Setelah diobati dan sehat kembali, rombongan Rasulullah saw melanjutkan perjalanan sekitar 75 km melalui Wadi Al-Azraq ke arah Abwa. Di Wadi ini, Rasulullah saw menceritakan bahwa beliau seolah-olah dapat melihat Nabi Musa sedang berihram menuju Makkah (Sunan Ibnu Majah 2891).
Menolak Makan Hasil Buruan dan Melihat Nabi Yunus, Nabi Hud dan Nabi Salih
Pada hari Khamis 1 Zulhijjah, rombongan telah tiba di daerah Abwa dan beristirahat di tempat ini. Abwa adalah tempat ibunda Rasulullah jatuh sakit ketika pulang berziarah ke Madinah pada saat Baginda saw masih kanak-kanak. Di kemahnya, Rasulullah saw disuguhkan masakan daging dari hasil buruan, tetapi beliau menolak karena sedang dalam keadaan ihram (lihat Al-Bukhari, Hadith No. 1825 & 2596; Muslim, Hadith No. 1193 & 1194).

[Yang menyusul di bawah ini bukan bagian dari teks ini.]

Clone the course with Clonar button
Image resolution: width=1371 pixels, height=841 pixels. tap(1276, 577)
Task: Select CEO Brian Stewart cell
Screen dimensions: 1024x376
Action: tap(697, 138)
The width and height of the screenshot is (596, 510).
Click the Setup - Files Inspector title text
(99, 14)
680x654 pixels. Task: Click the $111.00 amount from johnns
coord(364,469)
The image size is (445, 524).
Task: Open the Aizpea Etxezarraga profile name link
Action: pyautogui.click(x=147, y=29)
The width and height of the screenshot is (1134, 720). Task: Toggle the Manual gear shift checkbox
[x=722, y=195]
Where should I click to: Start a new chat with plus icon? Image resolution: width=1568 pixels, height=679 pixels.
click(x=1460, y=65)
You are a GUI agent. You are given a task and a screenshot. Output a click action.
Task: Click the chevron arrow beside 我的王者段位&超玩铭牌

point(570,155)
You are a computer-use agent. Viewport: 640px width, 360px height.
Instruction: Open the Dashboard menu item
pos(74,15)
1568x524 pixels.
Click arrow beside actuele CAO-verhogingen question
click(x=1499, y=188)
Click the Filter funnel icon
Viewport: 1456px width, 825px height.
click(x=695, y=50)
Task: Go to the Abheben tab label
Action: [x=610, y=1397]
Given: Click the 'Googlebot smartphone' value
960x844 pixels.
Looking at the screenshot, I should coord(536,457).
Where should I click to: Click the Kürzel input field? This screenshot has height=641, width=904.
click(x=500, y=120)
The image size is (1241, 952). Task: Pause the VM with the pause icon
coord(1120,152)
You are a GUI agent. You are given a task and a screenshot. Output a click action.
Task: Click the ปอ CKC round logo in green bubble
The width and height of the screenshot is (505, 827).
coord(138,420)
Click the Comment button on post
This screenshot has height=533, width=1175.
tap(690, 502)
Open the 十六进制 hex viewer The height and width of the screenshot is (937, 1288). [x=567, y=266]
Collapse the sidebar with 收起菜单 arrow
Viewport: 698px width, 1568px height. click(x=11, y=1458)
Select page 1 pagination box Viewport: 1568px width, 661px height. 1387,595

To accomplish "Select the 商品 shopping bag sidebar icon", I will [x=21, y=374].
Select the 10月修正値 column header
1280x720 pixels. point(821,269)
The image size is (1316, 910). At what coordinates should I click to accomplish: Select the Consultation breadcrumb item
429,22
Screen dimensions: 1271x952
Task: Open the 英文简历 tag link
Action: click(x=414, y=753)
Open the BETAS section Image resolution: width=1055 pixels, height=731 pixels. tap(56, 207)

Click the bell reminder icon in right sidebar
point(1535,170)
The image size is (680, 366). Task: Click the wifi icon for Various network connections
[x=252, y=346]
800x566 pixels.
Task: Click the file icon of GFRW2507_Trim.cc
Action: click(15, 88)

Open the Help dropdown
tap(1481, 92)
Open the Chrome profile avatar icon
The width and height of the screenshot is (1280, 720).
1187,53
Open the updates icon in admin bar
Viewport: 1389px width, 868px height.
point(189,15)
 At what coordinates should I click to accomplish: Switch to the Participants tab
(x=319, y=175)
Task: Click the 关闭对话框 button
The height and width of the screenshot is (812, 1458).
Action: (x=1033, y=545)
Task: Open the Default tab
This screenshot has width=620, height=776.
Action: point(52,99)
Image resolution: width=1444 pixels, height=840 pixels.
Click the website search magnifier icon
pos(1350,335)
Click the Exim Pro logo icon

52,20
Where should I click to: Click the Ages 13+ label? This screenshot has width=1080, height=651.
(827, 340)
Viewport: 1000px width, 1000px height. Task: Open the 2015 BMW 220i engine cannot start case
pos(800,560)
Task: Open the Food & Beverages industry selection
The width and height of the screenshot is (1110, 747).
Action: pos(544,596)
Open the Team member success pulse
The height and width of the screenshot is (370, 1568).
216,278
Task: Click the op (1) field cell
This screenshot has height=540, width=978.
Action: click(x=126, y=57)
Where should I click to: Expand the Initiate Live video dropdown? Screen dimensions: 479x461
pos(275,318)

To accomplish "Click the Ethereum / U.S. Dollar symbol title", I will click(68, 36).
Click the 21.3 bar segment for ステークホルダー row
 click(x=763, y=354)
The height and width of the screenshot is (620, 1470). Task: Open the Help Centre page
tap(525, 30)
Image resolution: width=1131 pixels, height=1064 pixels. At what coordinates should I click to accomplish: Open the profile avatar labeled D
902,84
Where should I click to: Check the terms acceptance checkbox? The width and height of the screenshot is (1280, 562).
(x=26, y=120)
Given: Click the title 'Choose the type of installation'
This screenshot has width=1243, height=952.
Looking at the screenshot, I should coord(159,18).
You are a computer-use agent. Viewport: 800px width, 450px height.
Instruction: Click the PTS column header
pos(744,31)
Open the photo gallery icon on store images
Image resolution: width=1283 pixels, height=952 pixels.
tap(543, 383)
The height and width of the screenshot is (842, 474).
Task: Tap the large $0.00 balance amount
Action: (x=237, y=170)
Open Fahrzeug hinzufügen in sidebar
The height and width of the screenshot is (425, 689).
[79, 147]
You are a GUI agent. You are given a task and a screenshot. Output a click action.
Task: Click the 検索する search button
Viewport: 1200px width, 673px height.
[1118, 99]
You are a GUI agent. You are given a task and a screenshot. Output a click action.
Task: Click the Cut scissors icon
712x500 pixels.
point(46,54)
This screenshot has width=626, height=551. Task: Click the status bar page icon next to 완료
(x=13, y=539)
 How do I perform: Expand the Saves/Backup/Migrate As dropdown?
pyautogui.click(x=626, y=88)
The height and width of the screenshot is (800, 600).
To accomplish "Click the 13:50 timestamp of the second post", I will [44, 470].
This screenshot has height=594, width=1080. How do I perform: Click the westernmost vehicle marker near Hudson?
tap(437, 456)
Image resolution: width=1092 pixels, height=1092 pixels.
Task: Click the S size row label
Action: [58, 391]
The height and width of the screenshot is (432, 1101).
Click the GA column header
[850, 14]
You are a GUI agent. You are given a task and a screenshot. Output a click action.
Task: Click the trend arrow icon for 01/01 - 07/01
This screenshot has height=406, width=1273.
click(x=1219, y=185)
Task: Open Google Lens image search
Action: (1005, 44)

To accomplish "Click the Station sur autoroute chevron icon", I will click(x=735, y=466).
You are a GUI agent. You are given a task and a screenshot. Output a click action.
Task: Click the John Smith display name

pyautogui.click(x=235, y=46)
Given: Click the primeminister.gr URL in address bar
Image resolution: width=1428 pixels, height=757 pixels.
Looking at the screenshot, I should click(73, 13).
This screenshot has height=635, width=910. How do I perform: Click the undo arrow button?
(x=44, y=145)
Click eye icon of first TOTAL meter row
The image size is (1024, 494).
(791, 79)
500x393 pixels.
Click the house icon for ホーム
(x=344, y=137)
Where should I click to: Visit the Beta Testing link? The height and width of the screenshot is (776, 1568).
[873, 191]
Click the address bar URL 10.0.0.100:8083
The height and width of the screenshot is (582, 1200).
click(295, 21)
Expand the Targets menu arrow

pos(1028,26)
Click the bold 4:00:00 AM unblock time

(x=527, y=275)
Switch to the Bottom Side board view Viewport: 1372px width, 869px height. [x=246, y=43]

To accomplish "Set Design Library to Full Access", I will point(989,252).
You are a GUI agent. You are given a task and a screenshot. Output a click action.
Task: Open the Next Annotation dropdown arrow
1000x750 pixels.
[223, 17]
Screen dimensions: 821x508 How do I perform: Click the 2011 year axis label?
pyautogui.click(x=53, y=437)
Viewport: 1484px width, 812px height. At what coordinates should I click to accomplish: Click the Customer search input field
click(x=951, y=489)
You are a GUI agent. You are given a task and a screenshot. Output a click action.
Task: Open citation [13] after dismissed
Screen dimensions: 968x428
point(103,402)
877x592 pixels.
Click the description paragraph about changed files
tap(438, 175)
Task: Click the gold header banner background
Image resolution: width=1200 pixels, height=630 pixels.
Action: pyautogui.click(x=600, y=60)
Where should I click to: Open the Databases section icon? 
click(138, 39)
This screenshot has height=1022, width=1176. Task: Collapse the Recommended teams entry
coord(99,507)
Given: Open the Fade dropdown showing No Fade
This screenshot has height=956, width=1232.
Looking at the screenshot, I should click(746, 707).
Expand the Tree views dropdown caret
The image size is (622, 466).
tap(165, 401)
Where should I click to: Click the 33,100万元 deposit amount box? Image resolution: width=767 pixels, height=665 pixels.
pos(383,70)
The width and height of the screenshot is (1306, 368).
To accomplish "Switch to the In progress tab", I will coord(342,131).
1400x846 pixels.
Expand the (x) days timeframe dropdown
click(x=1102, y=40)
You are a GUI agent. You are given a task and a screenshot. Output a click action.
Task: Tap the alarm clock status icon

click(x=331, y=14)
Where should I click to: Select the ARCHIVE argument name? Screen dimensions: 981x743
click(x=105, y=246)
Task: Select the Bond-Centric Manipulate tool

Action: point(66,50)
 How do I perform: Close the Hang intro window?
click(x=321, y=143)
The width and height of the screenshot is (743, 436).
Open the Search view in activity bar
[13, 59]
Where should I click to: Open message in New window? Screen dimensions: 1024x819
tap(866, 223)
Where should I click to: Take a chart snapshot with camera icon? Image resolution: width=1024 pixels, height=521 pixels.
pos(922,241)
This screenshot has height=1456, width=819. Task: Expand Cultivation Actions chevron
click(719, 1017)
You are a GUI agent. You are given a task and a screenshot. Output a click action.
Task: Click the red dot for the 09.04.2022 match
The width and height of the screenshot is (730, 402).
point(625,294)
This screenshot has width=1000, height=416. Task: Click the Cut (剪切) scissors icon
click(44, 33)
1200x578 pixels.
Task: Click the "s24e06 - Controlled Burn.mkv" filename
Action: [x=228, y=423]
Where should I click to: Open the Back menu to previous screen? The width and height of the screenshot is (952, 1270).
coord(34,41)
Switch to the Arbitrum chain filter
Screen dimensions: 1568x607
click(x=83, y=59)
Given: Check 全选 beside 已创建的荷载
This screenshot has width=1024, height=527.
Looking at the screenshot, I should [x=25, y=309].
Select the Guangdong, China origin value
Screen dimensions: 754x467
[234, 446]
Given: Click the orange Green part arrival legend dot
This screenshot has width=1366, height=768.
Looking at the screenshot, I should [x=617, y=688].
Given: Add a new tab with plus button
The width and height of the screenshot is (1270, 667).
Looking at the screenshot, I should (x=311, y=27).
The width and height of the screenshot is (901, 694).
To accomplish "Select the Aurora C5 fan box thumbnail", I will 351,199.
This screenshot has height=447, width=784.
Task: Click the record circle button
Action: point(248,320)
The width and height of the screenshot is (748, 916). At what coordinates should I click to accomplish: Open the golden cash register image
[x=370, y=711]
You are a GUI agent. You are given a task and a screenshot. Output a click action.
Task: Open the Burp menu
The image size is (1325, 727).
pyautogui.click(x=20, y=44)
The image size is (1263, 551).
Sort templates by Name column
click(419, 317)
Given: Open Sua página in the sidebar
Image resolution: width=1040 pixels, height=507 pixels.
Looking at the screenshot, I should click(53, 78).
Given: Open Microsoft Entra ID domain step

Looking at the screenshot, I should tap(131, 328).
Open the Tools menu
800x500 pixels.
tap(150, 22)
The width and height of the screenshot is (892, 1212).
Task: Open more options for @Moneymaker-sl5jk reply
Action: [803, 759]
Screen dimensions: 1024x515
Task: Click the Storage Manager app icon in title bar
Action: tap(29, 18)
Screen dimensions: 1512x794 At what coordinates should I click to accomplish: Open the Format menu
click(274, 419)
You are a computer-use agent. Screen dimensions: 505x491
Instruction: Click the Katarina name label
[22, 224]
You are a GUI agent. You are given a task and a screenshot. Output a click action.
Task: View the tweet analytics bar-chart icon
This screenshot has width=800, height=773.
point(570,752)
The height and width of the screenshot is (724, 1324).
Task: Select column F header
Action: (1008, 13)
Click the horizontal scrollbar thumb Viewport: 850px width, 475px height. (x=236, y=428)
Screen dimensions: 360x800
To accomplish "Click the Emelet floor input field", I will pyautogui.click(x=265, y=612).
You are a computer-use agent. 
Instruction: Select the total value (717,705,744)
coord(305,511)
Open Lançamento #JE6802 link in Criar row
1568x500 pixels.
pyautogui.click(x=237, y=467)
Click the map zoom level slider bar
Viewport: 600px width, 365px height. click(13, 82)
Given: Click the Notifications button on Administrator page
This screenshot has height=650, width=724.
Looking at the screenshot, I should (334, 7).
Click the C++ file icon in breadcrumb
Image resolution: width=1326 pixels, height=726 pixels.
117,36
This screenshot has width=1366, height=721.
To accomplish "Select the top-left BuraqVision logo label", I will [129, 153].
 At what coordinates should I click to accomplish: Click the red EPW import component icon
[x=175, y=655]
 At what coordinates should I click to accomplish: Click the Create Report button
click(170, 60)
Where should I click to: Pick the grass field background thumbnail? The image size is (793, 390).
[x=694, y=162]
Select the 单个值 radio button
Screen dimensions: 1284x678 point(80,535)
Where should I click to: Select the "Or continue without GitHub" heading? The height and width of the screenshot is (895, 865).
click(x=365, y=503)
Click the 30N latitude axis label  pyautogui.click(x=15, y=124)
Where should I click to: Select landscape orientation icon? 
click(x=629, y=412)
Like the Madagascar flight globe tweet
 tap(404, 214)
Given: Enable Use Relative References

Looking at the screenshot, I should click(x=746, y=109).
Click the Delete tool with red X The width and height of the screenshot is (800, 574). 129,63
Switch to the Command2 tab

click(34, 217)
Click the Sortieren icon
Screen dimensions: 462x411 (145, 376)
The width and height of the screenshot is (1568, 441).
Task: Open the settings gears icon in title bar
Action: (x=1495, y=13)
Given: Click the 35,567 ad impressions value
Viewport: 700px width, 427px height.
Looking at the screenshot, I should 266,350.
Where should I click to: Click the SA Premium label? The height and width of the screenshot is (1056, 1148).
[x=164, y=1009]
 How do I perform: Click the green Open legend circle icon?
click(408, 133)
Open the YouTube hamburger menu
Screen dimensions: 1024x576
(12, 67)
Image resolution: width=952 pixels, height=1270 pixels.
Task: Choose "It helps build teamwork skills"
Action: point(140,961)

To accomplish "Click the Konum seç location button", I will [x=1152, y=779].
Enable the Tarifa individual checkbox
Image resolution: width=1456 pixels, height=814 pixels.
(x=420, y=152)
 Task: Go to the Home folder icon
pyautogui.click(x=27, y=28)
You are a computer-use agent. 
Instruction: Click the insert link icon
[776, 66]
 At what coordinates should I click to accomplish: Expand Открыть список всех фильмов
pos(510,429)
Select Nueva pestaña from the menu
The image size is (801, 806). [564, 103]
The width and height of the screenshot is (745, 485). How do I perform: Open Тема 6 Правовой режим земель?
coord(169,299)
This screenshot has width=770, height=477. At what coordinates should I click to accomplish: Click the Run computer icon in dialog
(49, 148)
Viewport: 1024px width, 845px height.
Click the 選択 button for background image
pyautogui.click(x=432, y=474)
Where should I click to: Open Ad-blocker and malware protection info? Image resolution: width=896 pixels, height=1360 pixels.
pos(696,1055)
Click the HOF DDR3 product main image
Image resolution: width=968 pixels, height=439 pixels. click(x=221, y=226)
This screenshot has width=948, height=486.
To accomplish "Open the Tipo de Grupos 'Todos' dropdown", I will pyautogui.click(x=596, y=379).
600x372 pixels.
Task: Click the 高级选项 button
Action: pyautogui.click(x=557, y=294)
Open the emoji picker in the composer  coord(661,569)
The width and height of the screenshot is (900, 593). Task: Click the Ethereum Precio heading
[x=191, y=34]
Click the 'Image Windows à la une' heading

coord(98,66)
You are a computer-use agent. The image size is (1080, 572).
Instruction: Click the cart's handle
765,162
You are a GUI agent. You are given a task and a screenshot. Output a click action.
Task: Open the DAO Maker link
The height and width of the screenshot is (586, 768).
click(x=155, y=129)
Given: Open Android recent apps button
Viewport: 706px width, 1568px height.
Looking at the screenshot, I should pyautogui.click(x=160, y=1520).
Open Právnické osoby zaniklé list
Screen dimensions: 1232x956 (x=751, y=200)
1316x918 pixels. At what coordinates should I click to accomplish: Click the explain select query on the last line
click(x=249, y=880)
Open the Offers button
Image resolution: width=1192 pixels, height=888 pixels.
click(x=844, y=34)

Setelah cukup beristirahat, Rasulullah saw meneruskan perjalanan dan tiba di daerah yang bernama Harshah (15 km dari Abwa). Di tempat ini, seolah-olah Rasulullah SAW melihat Nabi Yunus AS dalam keadaan ihram (rujuk Sahih Muslim, Hadith No. 166; Ibn Majah, Hadith No. 2891).
Rombongan bergerak kembali menuju satu daerah yang bernama Usfan (130 km dari Harshah) melalui Jabal Jumdan (daerah yang pada hari ini dikenal dengan nama Khulais). Di daerah Usfan ini Rasulullah nampak Nabi Hud AS dan Nabi Salih AS yang sedang berihram (boleh rujuk Sunan Ahmad, Hadith No. 2067; al-Bayhaqi, Shu’ab al-Iman, Hadith No. 3714).
Tiba di Makkah
Pada hari Sabtu 3 Zulhijjah, rombongan jamaah haji Rasulullah saw bergerak ke daerah yang bernama Saraf atau sekarang dikenal dengan nama daerah Umrah Jadid yakni sekitar 60 km dari Usfan. Di daerah Saraf ini Rasulullah beristirahat dan memberi tahu tentang pertukaran niat haji asal ke tamattu’ bagi yang tidak membawa hewan hadyu (rujuk Sahih Al-Bukhari, Hadith No. 1560, 1786 & 1788; Sahih Muslim, Hadith No. 1211). Kemudian, meneruskan perjalanan ke Mekkah sejauh 17 km lagi dan tiba di Makkah, bermalam di daerah Zu Tuwa (daerah ini sampai hari ini masih menyimpan situs bersejarah sebuah sumur dan masjid kecil sebagai penanda tempat Rasulullah saw berkemah sebelum masuk ke Masjidil Haram).
Pada keesokan harinya, Ahad 4 Zulhijjah, setelah shalat Shubuh di Zu Tuwa, Rasulullah saw dan para sahabat masuk ke Masjidil Haram dari arah perkampungan Banu Hasyim dengan menunggangi unta beliau Al-Qaswa menuju gerbang masjid lalu turun dan berjalan kaki ke rukun Hajarul Aswad lalu memulai Tawaf 7 kali putaran, melakukan lari-lari kecil (ramal) pada tiga putaran pertama dan berjalan biasa pada 4 putaran setelahnya.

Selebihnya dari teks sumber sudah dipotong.